Theoretical Archaeology Group Conference: Presentation

Reposted from the MiPP project blog.

I gave a presentation on MiPP at the TAG conference in Bristol before Christmas, in the session organized by CASPAR entitled ‘Audio-visual practice-as-research in archaeology’. The crux of the presentation was the present-day MoCap data that we gathered from Sue et al at the site this summer, what we are doing with it, and what we would like to do with it. Currently, in my mind at least, this centres on the typology of movement that we’re developing – reviewing the footage and identifying entities of posture, task, instrument and target, and building links between them. In that sense, it is more of a taxonomy (i.e. hierarchical), rather than an ontology (i.e. flat; relationship-based).  This, I think, could be very illuminating in terms of understanding archaeological practice; but of course we have to avoid be overly reductionist: every archaeologists is unique of course, and we must be clear that the typology is a means of reflecting that practice and representing it in a systematic way, rather than pigeonholing what archaeologists actually do in the field. Also, while preparing the paper, it struck me that among the things we will have to address for DEDEFI purposes are practical questions such as cost (the suits are currently prohibitively expensive for any excavation project to purchase themselves); practicality in terms of staff and infrastructure needed on site (Animazoo had to have a heavy direct involvement in our work at Silchester), ethics and privacy. And, to cull from the presentation before mine, distinguishing the kind of archaeological practice we are interested in from ‘weird practices’; which may have nothing to do with the archaeological process.

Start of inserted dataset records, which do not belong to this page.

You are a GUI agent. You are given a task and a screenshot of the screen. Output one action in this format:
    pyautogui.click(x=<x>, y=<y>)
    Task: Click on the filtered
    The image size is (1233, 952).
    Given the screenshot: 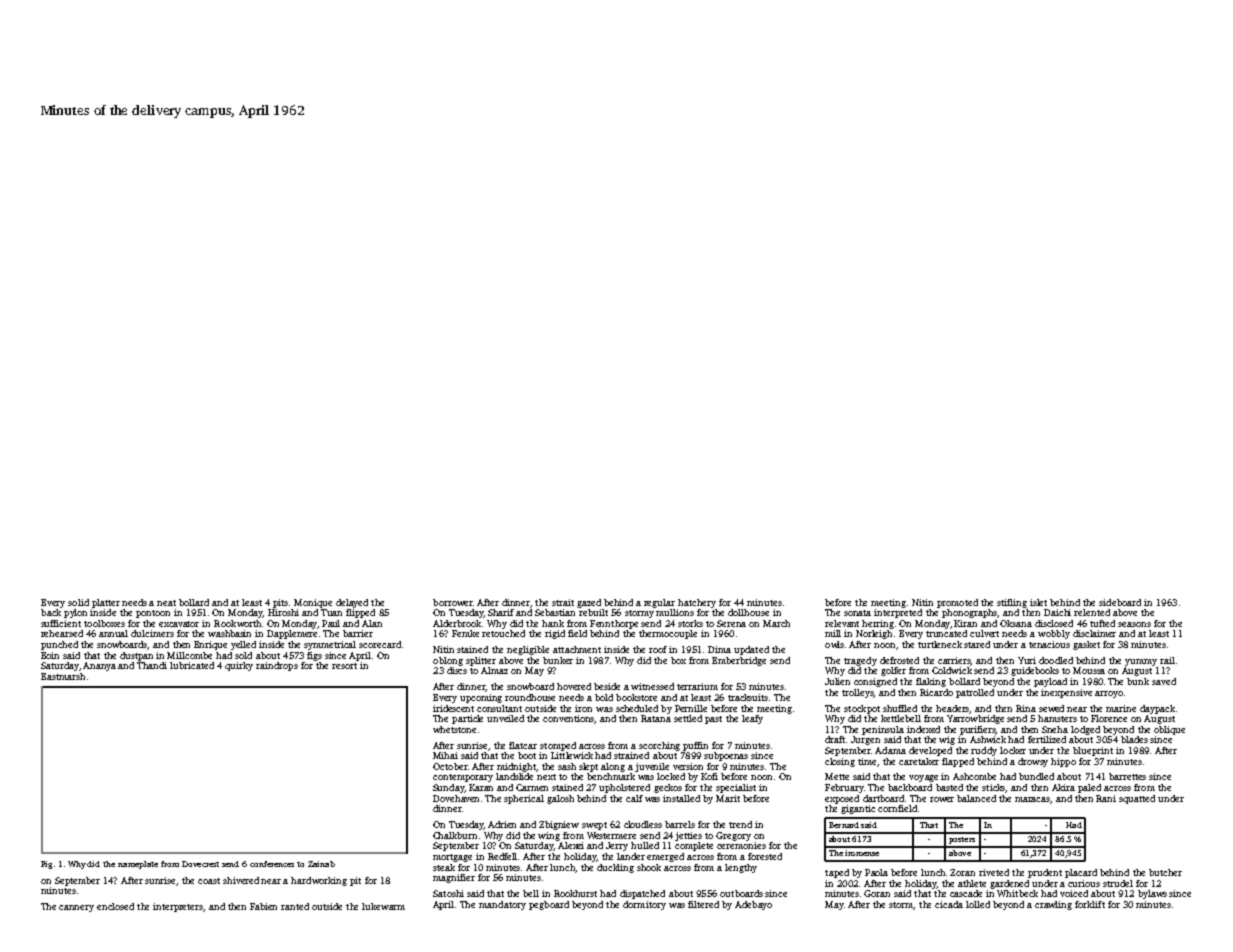 What is the action you would take?
    pyautogui.click(x=703, y=904)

As always with these presentations, it was the questions afterwards which were really interesting (although alas I had to leave before the general discussion at the end of the day, as legions of snow clouds closed in on southern England). It was clear, once again, that engagement with other archaeological practitioners is key of MiPP is to be a success; but that a project which is about process rather than material needs  to have its proper archaeological context spelled out if that engagement is to happen.  I suspect, however, that once the second stand of the project – the dynamic reconstructions – are under way and demonstrable in a more final form; this will actually be very much easier. We must also link these processes to current discussions about agency and materiality, as discussed for example by Martin Wobst. Ruth Tringham of UC Berkeley indicated that similar issues had come up in her team’s thinking about process at Catalhoyuck. I was asked what merits the various motion capture systems have over simply videoing the excavators at work in HD: this indicates to me that we need to investigate, document and demonstrate in a very robust way the functionaries that the bvh and .fbx viewers that we are using can bring for panning, zooming, viewing the data from multiple angles in 3D and – critically – linking the data with the archaeological data that is there: these critical advantages over standard video are extremely important for the question of ‘why’, as opposed to ‘how’ do we take MoCap out of the studio. A further functionality which I think we need, which struck me when was reviewing the data earlier this week, is that we need the subject’s line of site to be projected onto the floor surface. This is not obvious in the current footage, and yet it is central to documenting the subject’s relationship with his or her material. Finally, I was asked about capturing the movements of larger numbers of people at the same time. This, of course, was originally envisaged as part of MiPP, but had to be abandoned due to technological constraints. Of course this would open the process up to capturing the pathways of visitors through, and around, sites.

Overall – still much to do, but I sense that some really interesting issues are beginning to emerge.